I was Deputy Headteacher with accountability for safeguarding, behaviour and attendance. A role that carried a lot of responsibility 24 hours a day. We then went through a second egg collection, and again I told the new (male) Headteacher what was going on. Within minutes of coming out of theatre I had 6 missed calls from him, the one person who knew where I was. At this point I knew the support wasn’t there and things were going to be different. I muddled through 2 further transfers- nothing.

The stress of the world of teaching and education on top of trying to manage fertility treatment (a full time job in itself!) was too much. I wasn’t the person I had been before, my whole life revolved around IVF and work. Something had to change.

I was then offered a job in a new school by my old, supportive Headteacher which I took. He knew that we would be continuing with IVF and both himself and the deputy headteacher who I didn’t know were incredible. Time off wasn’t a problem and I was to “take it easy” on my returns from transfer. Whilst this was offered the reality of a very challenging secondary school where all hands were to the deck made this very hard. My fifth transfer worked, we were over the moon however 7 weeks later we heard the dreaded words “there isn’t a heartbeat”. This hit hard. The summer holidays arrived shortly after and my husband and I spent long evenings chatting about what the future may look like. He wanted the old me back, we both wanted a family and the decision was made that I would step away from teaching. I was tired of the long days, the lack of desire to do anything outside of work and wanted to find my sparkle again. Again I recognise here that I am hugely lucky, and will be forever grateful to my husband and family for offering me the support to step away without anything at this stage to go to. I resigned.

Two weeks later (in a bit of a rush- that’s another story!) we did the transfer of our final embryo. I was pregnant. The anxiety of what had gone before made work too much and I was signed off to work from home for my remaining weeks. School worked alongside me on this despite the challenges this gave them and then I was done. I took two months off and found another job using my skill set, working from home and away from the classroom and I’m now 26 weeks pregnant. The only thing I changed this time was resigning, stepping away and putting myself and my husband before anything else.

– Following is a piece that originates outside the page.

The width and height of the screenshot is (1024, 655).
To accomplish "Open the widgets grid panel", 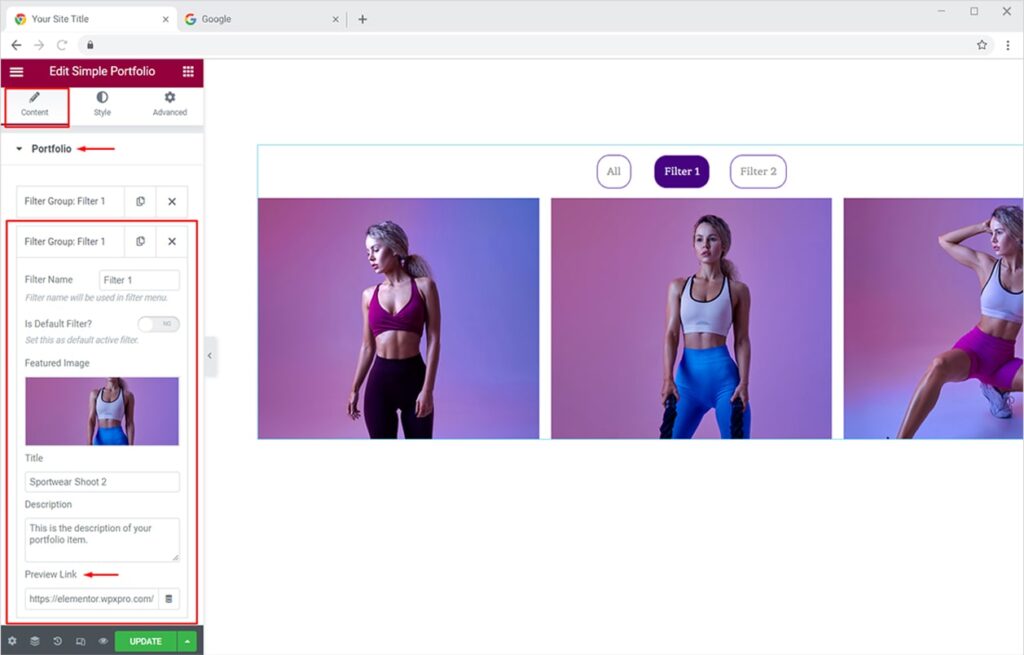I will pos(188,72).
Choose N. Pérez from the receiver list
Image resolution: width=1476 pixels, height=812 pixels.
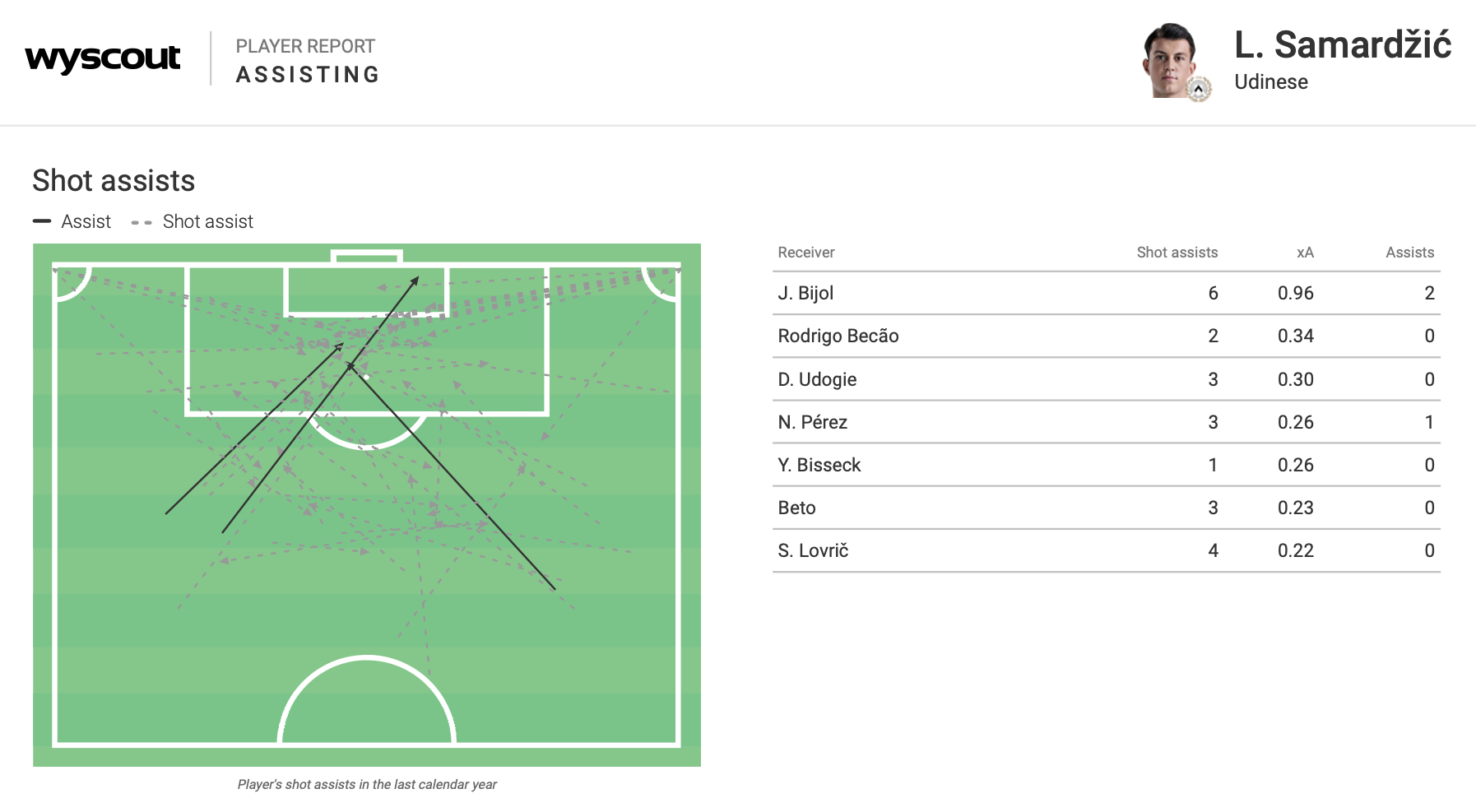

To anyone undergoing fertility treatment in school whether the school are unsupportive or not I would recommend taking time to think about your goals. What is it you want to achieve most? Teaching will always be there, good teachers will always be needed and the option to step back to the classroom wont ever go away. But there is life beyond the corridors and classrooms that is slower paced, more flexible and your skills are hugely transferrable. Do I regret taking so long to reach this point? No. I loved what I did, I met amazing staff and students. Staff who are still rooting for me and walking right beside us on this journey. It took a real leap of faith, one which I’m still yet to land until our baby is here but for the first time in a long time hope is outweighing fear and that’s a lovely place to be.